South side residents stage overnight stay ahead of Obama Foundation public meeting at McCormick Place

Jawanza Malone, executive director of the Kenwood Oakland Community Organization (KOCO), and about 15 other Obama Library South Side Community Benefits Agreement (CBA) coalition members gathered in front of the Hyatt Regency McCormick Place, 2233 South Martin Luther King Jr. Drive, Wednesday, Sept. 13, to spend the night in an effort to bring attention to their struggle to get the Obama Foundation and the University of Chicago to commit to a CBA. The University of Chicago and the Obama Foundation don’t want a CBA because “they [would] be held accountable for the promises they make,” Malone said. – Marc Monaghan

Staff Writer

A group of South Side residents camped out overnight outside of McCormick Place, 2233 S. Martin Luther King Drive, hours ahead of the Barack Obama Foundation’s public meeting on Thursday, Sept. 14.

The group of 15 people who stayed overnight were members of the Obama Library South Side Community Benefits Agreement (CBA) Coalition.

The residents represent neighborhoods on the South Side that surround future Barack Obama Presidential Center (OPC) that will be housed in Jackson Park and plan to be the first in line to speak with representatives from the City of Chicago, the Obama Foundation, and the University of Chicago [U. of C.] in time for the meeting on Thursday evening.

The Coalition is pushing for a CBA for the OPC and want to know why those involved will not commit to signing a CBA.

+++

• _PROBLEM DESCRIPTION_
Decide whether each statement agrees with the article on the McCormick Place overnight stay. Answer yes or no, and quote the deciding words from the article. 1. Fifteen coalition members stayed outside overnight. 2. The Obama Foundation's public meeting took place on Wednesday, Sept. 13. 3. The Obama Presidential Center will be housed in Jackson Park. The material after this point comes from a separate source.

+++

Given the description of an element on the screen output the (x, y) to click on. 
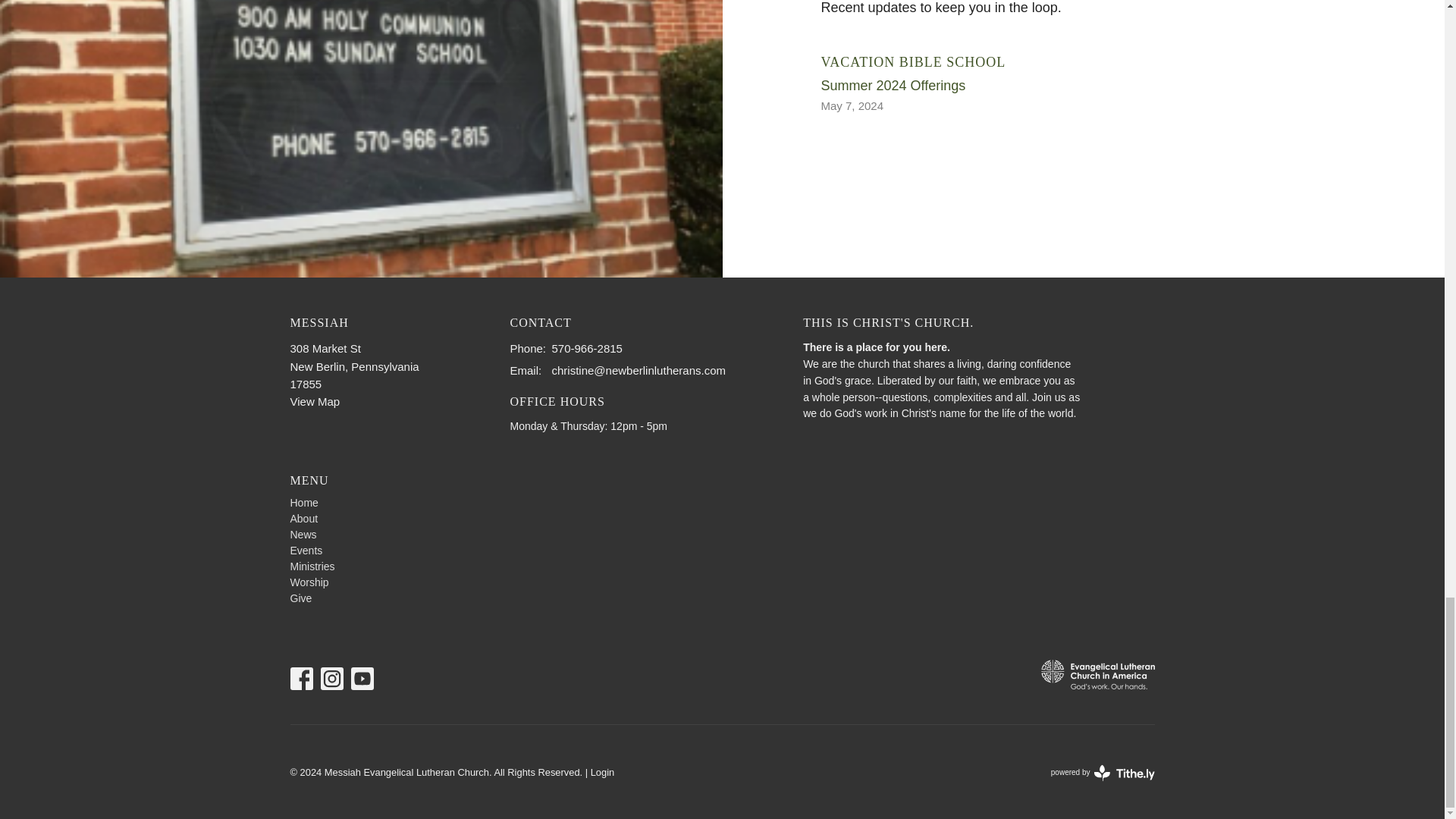
View Map (314, 400)
Worship (309, 582)
570-966-2815 (587, 348)
Give (300, 598)
News (302, 534)
translation missing: en.ui.email (523, 369)
Events (305, 550)
Ministries (311, 566)
About (303, 518)
Home (1083, 81)
Given the description of an element on the screen output the (x, y) to click on. 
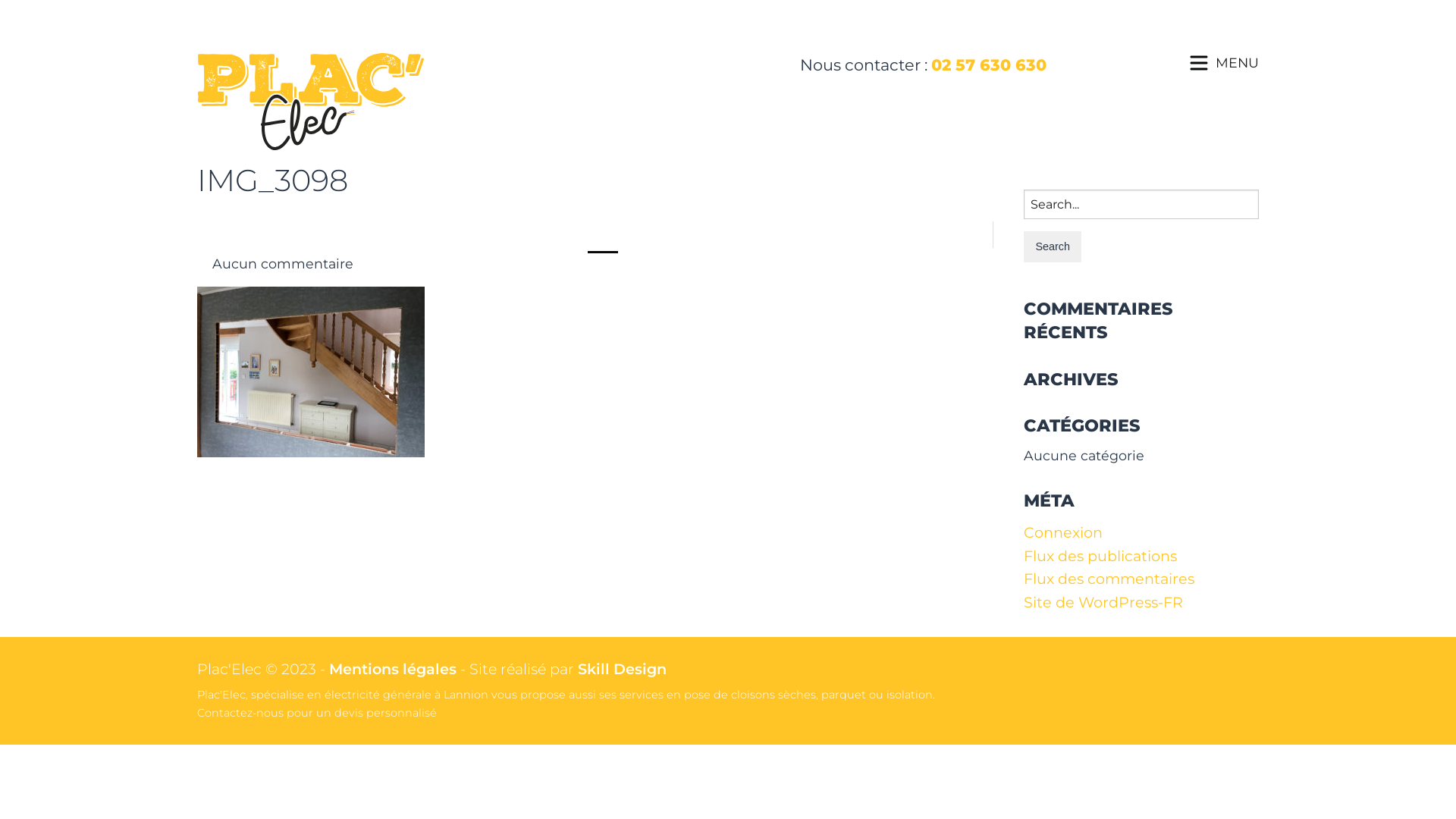
Flux des commentaires Element type: text (1108, 578)
Search Element type: text (1052, 246)
Site de WordPress-FR Element type: text (1103, 602)
Connexion Element type: text (1062, 532)
MENU Element type: text (1236, 62)
Search for: Element type: hover (1140, 204)
Skill Design Element type: text (621, 668)
Flux des publications Element type: text (1099, 555)
Given the description of an element on the screen output the (x, y) to click on. 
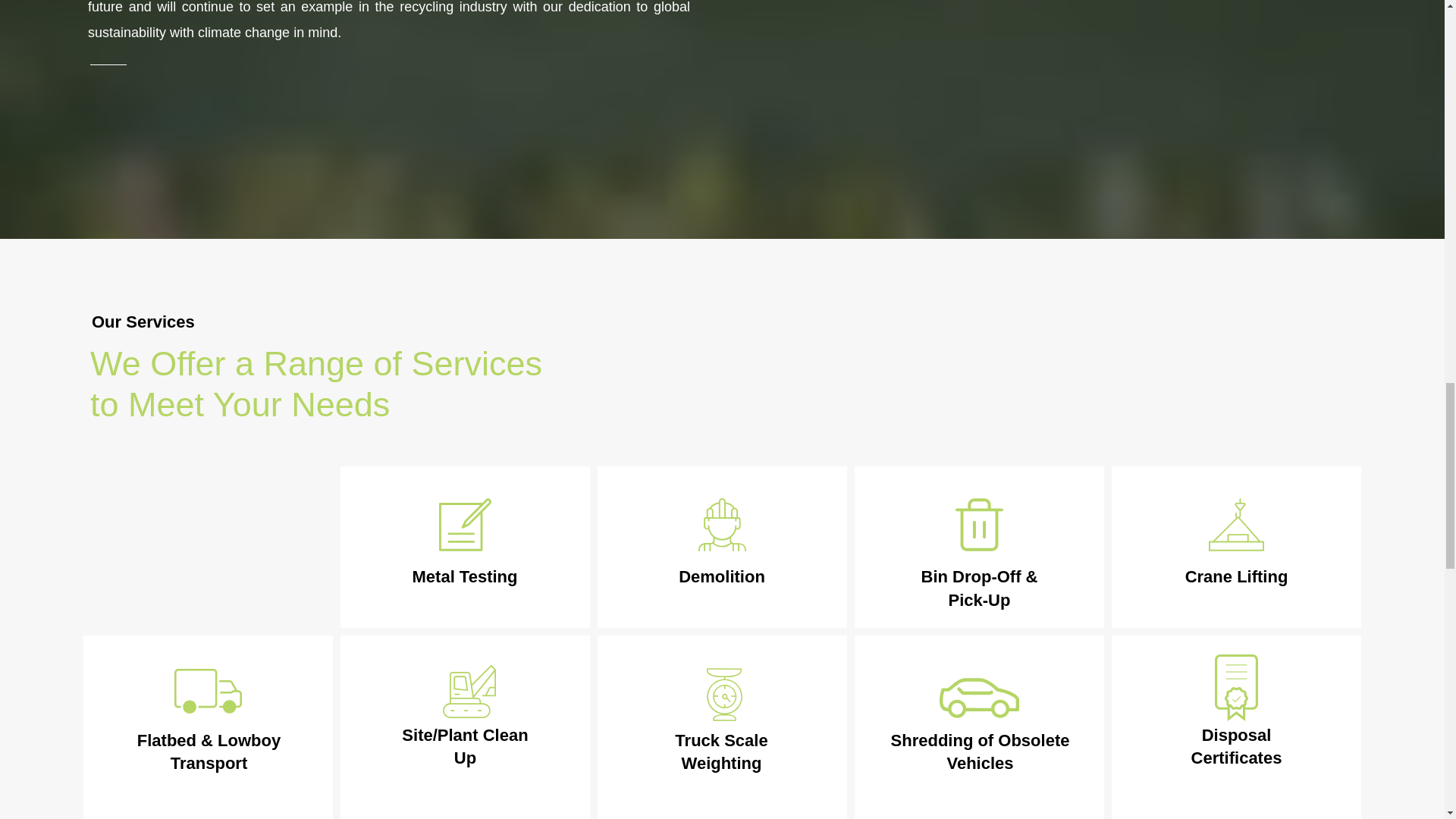
Demolition (721, 576)
Crane Lifting (1236, 576)
Shredding of Obsolete Vehicles (980, 752)
Truck Scale Weighting (721, 752)
Metal Testing (465, 576)
Disposal Certificates (1236, 746)
Given the description of an element on the screen output the (x, y) to click on. 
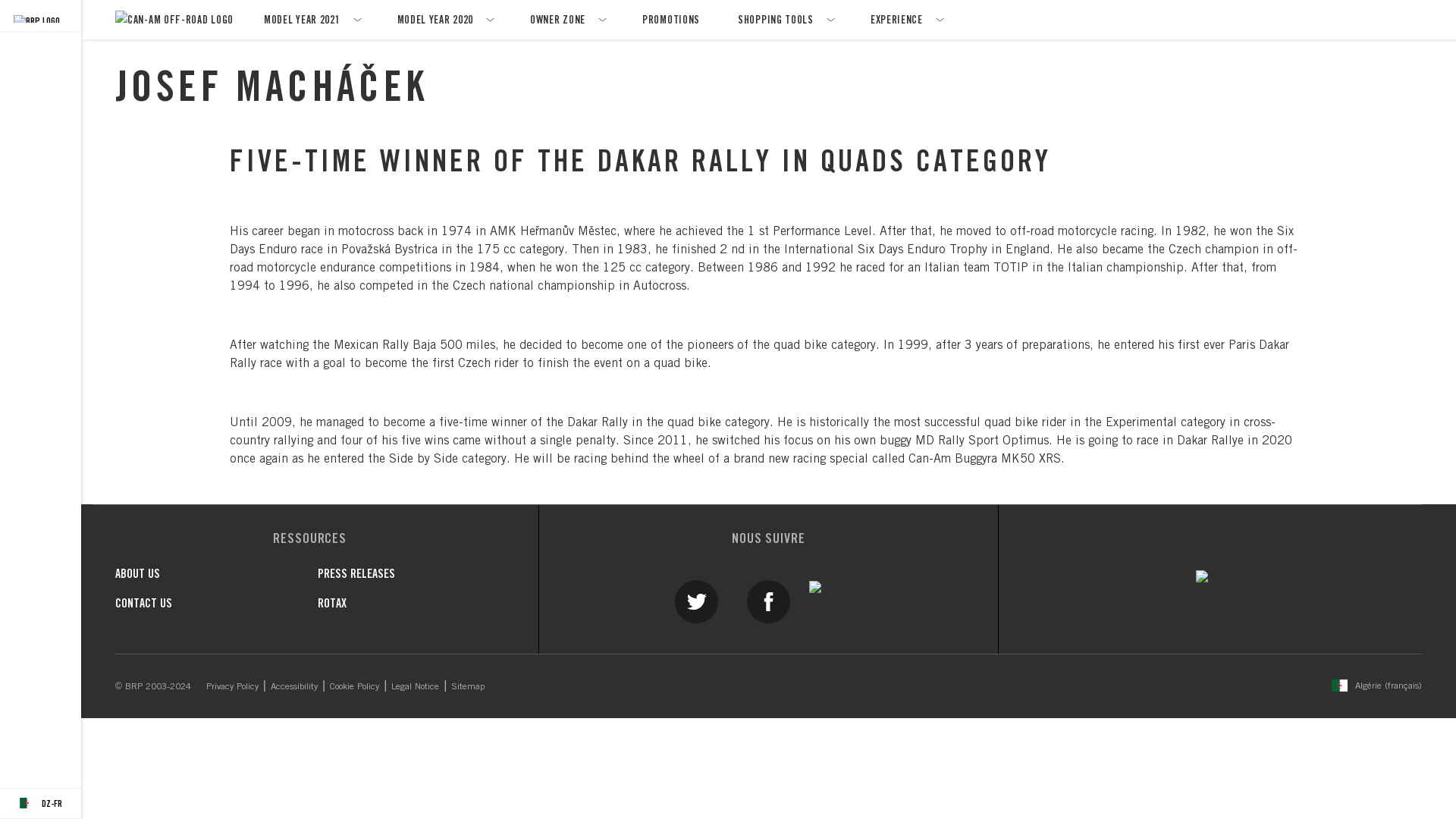
MODEL YEAR 2020 (444, 19)
MODEL YEAR 2021 (311, 19)
OWNER ZONE (567, 19)
Given the description of an element on the screen output the (x, y) to click on. 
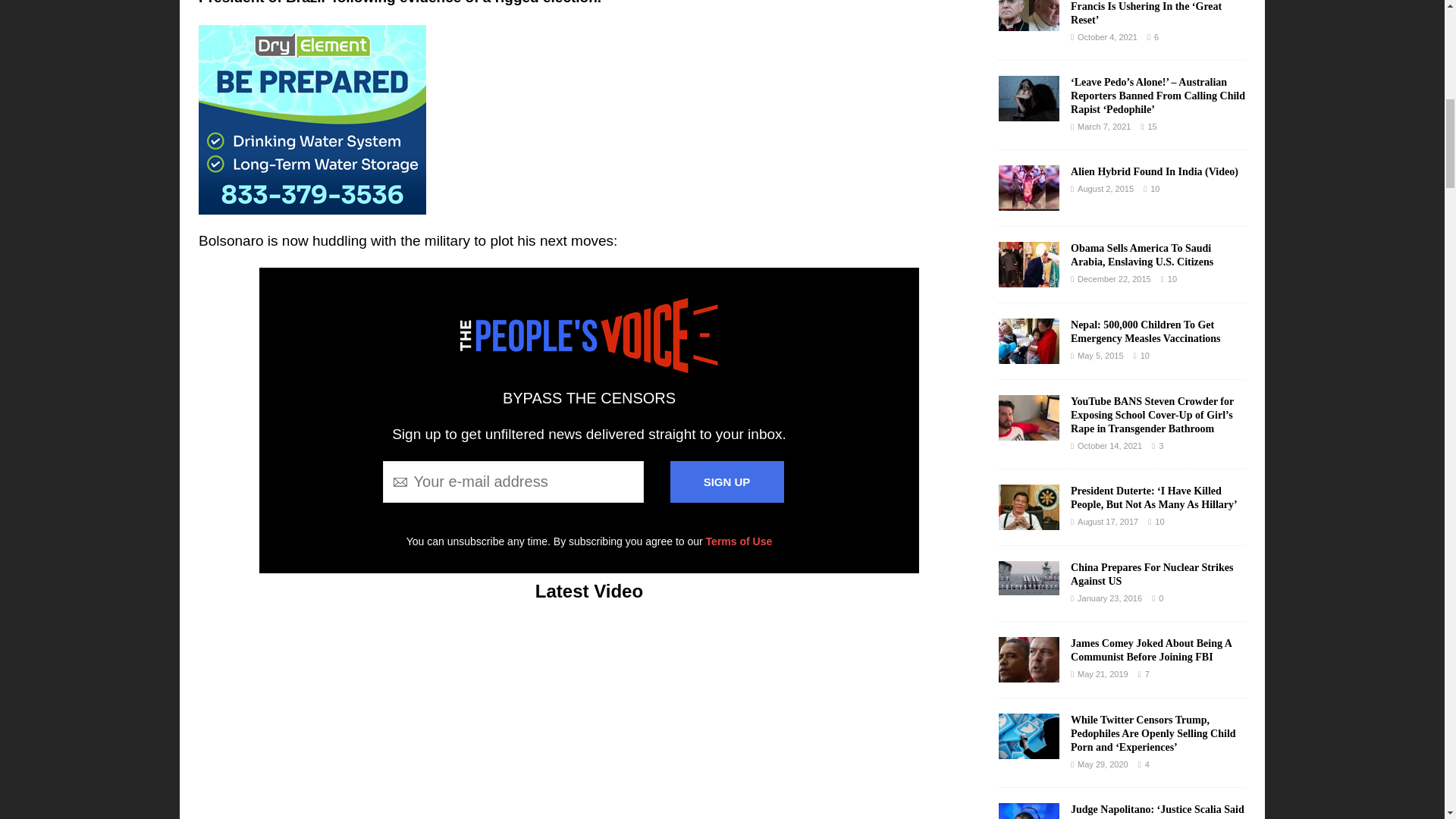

+++

• _SOLUTION_
1. Yes: "The group of 15 people who stayed overnight were members of the Obama Library South Side Community Benefits Agreement (CBA) Coalition."
2. No: "hours ahead of the Barack Obama Foundation’s public meeting on Thursday, Sept. 14."
3. Yes: "future Barack Obama Presidential Center (OPC) that will be housed in Jackson Park"